━━━━━ DATASET RECORDS ━━━━━
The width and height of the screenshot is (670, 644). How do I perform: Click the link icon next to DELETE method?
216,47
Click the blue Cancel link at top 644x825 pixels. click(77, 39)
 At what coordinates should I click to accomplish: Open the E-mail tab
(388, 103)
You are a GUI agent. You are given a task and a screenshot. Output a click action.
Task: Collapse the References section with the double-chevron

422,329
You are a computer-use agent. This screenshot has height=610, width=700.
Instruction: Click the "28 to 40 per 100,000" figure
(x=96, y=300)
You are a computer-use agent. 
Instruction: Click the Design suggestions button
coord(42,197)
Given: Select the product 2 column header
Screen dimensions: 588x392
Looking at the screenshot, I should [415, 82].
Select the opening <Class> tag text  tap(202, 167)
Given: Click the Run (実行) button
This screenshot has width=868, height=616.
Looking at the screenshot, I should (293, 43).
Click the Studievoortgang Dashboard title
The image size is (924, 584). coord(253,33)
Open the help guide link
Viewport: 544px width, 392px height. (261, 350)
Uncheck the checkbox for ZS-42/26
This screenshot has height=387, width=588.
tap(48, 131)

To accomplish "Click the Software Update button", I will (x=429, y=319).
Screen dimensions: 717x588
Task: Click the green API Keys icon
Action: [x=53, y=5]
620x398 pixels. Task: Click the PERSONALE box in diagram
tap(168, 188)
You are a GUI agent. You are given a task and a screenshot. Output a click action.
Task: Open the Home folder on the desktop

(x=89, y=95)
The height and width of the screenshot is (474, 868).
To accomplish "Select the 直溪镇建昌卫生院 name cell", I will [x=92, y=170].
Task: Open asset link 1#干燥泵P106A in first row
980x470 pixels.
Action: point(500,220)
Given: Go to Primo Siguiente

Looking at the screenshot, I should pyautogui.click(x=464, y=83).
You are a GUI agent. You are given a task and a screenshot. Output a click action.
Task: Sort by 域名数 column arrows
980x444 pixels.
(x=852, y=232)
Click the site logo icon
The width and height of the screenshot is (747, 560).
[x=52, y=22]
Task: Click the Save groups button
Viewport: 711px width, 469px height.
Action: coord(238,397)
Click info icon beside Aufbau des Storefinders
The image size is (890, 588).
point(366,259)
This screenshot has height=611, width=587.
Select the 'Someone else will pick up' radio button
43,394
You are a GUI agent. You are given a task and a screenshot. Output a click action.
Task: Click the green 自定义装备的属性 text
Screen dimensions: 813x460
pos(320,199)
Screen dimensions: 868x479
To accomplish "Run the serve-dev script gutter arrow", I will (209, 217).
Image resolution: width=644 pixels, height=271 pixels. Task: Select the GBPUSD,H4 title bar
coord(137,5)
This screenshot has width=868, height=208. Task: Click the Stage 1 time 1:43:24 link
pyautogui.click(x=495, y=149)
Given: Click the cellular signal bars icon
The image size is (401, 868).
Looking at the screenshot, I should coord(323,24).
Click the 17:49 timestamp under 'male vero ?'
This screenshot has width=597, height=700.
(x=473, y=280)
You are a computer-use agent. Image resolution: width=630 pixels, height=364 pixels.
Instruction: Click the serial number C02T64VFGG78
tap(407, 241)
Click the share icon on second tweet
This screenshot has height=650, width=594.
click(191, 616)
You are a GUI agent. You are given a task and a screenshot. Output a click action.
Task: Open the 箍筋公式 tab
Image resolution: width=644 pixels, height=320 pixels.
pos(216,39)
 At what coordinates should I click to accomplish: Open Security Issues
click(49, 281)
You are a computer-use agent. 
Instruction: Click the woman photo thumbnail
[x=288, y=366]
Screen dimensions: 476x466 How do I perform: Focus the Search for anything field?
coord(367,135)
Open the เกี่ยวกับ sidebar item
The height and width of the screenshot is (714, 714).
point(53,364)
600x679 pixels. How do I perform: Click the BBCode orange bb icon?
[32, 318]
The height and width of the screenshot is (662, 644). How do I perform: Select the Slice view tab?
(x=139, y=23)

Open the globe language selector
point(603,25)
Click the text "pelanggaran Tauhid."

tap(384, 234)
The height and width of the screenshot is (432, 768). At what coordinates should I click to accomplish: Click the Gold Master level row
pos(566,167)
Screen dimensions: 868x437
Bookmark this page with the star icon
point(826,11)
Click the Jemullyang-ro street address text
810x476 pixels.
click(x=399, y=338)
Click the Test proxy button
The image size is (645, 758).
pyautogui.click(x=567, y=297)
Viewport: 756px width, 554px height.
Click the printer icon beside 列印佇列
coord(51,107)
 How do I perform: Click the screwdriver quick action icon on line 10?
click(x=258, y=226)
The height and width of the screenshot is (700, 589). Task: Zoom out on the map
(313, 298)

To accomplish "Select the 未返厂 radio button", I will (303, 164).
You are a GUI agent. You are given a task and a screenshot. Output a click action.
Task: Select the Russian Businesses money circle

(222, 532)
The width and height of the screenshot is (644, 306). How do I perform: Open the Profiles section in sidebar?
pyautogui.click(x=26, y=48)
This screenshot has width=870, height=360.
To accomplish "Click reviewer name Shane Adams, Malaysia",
━━━━━
The data above should be reproduced in full, word for word.

* [RESULT OF THE TASK]:
The width and height of the screenshot is (670, 644). How do I perform: Click the link icon next to DELETE method?
216,47
Click the blue Cancel link at top 644x825 pixels. click(77, 39)
 At what coordinates should I click to accomplish: Open the E-mail tab
(388, 103)
You are a GUI agent. You are given a task and a screenshot. Output a click action.
Task: Collapse the References section with the double-chevron

422,329
You are a computer-use agent. This screenshot has height=610, width=700.
Instruction: Click the "28 to 40 per 100,000" figure
(x=96, y=300)
You are a computer-use agent. 
Instruction: Click the Design suggestions button
coord(42,197)
Given: Select the product 2 column header
Screen dimensions: 588x392
Looking at the screenshot, I should [415, 82].
Select the opening <Class> tag text  tap(202, 167)
Given: Click the Run (実行) button
This screenshot has width=868, height=616.
Looking at the screenshot, I should (293, 43).
Click the Studievoortgang Dashboard title
The image size is (924, 584). coord(253,33)
Open the help guide link
Viewport: 544px width, 392px height. (261, 350)
Uncheck the checkbox for ZS-42/26
This screenshot has height=387, width=588.
tap(48, 131)

To accomplish "Click the Software Update button", I will (x=429, y=319).
Screen dimensions: 717x588
Task: Click the green API Keys icon
Action: [x=53, y=5]
620x398 pixels. Task: Click the PERSONALE box in diagram
tap(168, 188)
You are a GUI agent. You are given a task and a screenshot. Output a click action.
Task: Open the Home folder on the desktop

(x=89, y=95)
The height and width of the screenshot is (474, 868).
To accomplish "Select the 直溪镇建昌卫生院 name cell", I will [x=92, y=170].
Task: Open asset link 1#干燥泵P106A in first row
980x470 pixels.
Action: point(500,220)
Given: Go to Primo Siguiente

Looking at the screenshot, I should pyautogui.click(x=464, y=83).
You are a GUI agent. You are given a task and a screenshot. Output a click action.
Task: Sort by 域名数 column arrows
980x444 pixels.
(x=852, y=232)
Click the site logo icon
The width and height of the screenshot is (747, 560).
[x=52, y=22]
Task: Click the Save groups button
Viewport: 711px width, 469px height.
Action: coord(238,397)
Click info icon beside Aufbau des Storefinders
The image size is (890, 588).
point(366,259)
This screenshot has height=611, width=587.
Select the 'Someone else will pick up' radio button
43,394
You are a GUI agent. You are given a task and a screenshot. Output a click action.
Task: Click the green 自定义装备的属性 text
Screen dimensions: 813x460
pos(320,199)
Screen dimensions: 868x479
To accomplish "Run the serve-dev script gutter arrow", I will (209, 217).
Image resolution: width=644 pixels, height=271 pixels. Task: Select the GBPUSD,H4 title bar
coord(137,5)
This screenshot has width=868, height=208. Task: Click the Stage 1 time 1:43:24 link
pyautogui.click(x=495, y=149)
Given: Click the cellular signal bars icon
The image size is (401, 868).
Looking at the screenshot, I should coord(323,24).
Click the 17:49 timestamp under 'male vero ?'
This screenshot has width=597, height=700.
(x=473, y=280)
You are a computer-use agent. Image resolution: width=630 pixels, height=364 pixels.
Instruction: Click the serial number C02T64VFGG78
tap(407, 241)
Click the share icon on second tweet
This screenshot has height=650, width=594.
click(191, 616)
You are a GUI agent. You are given a task and a screenshot. Output a click action.
Task: Open the 箍筋公式 tab
Image resolution: width=644 pixels, height=320 pixels.
pos(216,39)
 At what coordinates should I click to accomplish: Open Security Issues
click(49, 281)
You are a computer-use agent. 
Instruction: Click the woman photo thumbnail
[x=288, y=366]
Screen dimensions: 476x466 How do I perform: Focus the Search for anything field?
coord(367,135)
Open the เกี่ยวกับ sidebar item
The height and width of the screenshot is (714, 714).
point(53,364)
600x679 pixels. How do I perform: Click the BBCode orange bb icon?
[32, 318]
The height and width of the screenshot is (662, 644). How do I perform: Select the Slice view tab?
(x=139, y=23)

Open the globe language selector
point(603,25)
Click the text "pelanggaran Tauhid."

tap(384, 234)
The height and width of the screenshot is (432, 768). At what coordinates should I click to accomplish: Click the Gold Master level row
pos(566,167)
Screen dimensions: 868x437
Bookmark this page with the star icon
point(826,11)
Click the Jemullyang-ro street address text
810x476 pixels.
click(x=399, y=338)
Click the Test proxy button
The image size is (645, 758).
pyautogui.click(x=567, y=297)
Viewport: 756px width, 554px height.
Click the printer icon beside 列印佇列
coord(51,107)
 How do I perform: Click the screwdriver quick action icon on line 10?
click(x=258, y=226)
The height and width of the screenshot is (700, 589). Task: Zoom out on the map
(313, 298)

To accomplish "Select the 未返厂 radio button", I will (303, 164).
You are a GUI agent. You are given a task and a screenshot. Output a click action.
Task: Select the Russian Businesses money circle

(222, 532)
The width and height of the screenshot is (644, 306). How do I perform: Open the Profiles section in sidebar?
pyautogui.click(x=26, y=48)
This screenshot has width=870, height=360.
To accomplish "Click reviewer name Shane Adams, Malaysia",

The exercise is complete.